Vocês já sabem: Tropa de Elite, de José Padilha (foto), ganhou o Urso de Ouro de Melhor Filme do Festival de Berlim. Antes, o mesmo filme foi considerado inadequado por uma comissão do Ministério da Cultura para representar o Brasil no Oscar. O filme escolhido, O Dia em que Meus Pais Saíram de Férias, de Cao Hamburger, nem sequer passou na pré-seleção do prêmio.
A comissão, formada pelos cineastas Hector Babenco e Bruno Barreto, pelos críticos Rubens Ewald Filho e Leon Cakoff, e pelos jornalistas Ana Sousa e Pedro Butcher, considerou Tropa pesado demais para o júri do Oscar, como se os filmes americanos fossem todos exemplo de leveza.
Detalhe: em Berlim, Tropa venceu o filme favorito para o prêmio, Sangue Negro, que concorre a oitos Oscars. É o segundo filme brasileiro a levar o Urso de Ouro – o primeiro foi Central do Brasil, de Walter Salles, dez ano atrás.
No Brasil, o que houve mesmo foi uma censura ideológica: Tropa foi tido como fascista pela comissão. Sim, o filme é violento, tem tortura policial. Mas é como a realidade brasileira.
Outro detalhe: Tropa obteve no Festival de Berlim a unanimidade do júri presidido pelo cineasta grego Costa-Gavras, um cineasta, veja só, de esquerda.

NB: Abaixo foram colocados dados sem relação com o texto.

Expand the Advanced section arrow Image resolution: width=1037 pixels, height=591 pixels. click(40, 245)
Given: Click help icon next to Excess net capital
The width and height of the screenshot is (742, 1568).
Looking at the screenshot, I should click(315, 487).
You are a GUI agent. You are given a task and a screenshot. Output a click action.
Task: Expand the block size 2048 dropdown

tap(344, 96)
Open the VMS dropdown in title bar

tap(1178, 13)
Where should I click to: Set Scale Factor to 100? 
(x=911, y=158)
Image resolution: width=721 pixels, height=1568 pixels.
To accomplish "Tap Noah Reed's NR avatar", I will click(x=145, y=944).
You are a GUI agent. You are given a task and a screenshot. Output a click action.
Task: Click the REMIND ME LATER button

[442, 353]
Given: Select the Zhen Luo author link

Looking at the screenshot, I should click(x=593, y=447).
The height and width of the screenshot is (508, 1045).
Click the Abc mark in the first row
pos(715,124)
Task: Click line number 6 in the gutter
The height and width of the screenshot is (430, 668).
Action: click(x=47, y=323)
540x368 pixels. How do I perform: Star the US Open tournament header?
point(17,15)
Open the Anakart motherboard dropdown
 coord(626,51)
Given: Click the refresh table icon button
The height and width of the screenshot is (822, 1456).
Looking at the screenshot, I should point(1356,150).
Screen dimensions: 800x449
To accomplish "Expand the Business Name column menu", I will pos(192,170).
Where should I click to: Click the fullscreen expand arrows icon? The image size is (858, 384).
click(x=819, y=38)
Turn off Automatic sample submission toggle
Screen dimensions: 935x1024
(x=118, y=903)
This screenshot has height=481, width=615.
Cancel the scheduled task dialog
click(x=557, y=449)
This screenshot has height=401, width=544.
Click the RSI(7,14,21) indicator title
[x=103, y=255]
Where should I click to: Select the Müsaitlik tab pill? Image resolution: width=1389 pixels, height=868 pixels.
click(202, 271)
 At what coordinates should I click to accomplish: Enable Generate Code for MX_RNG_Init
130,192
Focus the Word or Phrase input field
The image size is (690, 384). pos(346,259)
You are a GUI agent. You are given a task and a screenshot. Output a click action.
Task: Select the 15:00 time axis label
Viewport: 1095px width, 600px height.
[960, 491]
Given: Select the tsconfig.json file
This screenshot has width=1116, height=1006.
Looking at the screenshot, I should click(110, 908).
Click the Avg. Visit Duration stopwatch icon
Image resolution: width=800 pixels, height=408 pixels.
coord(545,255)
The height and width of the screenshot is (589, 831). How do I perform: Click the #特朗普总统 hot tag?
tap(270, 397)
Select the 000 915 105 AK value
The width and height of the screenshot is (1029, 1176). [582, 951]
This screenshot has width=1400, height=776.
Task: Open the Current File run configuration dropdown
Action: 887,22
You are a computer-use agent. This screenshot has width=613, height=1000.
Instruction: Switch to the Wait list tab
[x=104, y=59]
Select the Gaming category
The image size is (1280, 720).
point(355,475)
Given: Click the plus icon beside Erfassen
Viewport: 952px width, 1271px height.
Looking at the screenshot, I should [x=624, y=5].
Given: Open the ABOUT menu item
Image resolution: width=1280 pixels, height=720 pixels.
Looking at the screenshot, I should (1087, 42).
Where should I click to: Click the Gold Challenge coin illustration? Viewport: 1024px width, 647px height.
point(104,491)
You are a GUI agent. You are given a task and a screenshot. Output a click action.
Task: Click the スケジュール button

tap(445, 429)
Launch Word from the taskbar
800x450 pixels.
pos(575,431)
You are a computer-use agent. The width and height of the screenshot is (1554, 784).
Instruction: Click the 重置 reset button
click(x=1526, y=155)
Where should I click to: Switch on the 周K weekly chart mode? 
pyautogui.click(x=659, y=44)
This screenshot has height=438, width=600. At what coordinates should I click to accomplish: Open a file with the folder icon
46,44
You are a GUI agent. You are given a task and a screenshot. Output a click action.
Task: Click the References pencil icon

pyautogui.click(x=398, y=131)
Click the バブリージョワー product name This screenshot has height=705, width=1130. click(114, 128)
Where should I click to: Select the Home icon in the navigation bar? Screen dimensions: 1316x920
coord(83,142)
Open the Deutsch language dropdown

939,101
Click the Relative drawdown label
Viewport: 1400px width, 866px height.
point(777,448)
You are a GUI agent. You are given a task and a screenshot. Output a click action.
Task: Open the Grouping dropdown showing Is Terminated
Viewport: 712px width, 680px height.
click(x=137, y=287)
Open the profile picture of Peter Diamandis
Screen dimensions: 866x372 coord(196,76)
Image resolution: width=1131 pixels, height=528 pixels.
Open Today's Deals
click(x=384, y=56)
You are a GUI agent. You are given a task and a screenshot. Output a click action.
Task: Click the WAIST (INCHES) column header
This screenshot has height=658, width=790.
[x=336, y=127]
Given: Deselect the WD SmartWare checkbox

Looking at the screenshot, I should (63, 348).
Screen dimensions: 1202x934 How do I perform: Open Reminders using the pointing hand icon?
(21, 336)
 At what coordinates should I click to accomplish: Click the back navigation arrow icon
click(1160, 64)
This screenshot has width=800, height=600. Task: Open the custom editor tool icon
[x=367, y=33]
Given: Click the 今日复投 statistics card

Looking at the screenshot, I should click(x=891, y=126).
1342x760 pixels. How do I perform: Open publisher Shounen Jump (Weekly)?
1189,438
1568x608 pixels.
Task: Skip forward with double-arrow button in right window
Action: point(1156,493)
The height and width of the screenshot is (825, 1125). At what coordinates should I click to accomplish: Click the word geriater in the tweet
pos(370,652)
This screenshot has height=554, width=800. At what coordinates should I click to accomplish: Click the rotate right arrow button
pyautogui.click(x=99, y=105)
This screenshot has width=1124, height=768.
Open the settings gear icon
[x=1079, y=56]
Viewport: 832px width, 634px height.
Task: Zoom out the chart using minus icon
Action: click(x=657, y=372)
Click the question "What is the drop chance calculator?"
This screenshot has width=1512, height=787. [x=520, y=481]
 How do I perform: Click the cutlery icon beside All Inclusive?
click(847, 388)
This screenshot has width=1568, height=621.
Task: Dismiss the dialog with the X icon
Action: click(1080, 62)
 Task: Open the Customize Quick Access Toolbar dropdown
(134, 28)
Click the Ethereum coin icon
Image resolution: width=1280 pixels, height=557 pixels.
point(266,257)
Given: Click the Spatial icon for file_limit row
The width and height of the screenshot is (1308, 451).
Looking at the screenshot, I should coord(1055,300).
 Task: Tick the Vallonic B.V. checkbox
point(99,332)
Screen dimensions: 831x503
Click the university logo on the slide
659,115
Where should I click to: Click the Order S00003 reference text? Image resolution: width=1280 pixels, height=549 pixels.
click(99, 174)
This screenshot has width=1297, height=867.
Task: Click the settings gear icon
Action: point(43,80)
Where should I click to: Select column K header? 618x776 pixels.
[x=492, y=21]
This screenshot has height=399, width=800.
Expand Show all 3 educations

Ele é diretor do famoso Z, filme que denuncia a tortura da ditadura que se instalou na Grécia na década de 60. Costa-Gavras pode ser criticado de tudo, menos de fascista.
Pois é: os censores ideológicos quebraram a cara. Porque agora, queiram eles ou não, o Tropa concorrerá ao Oscar 2009.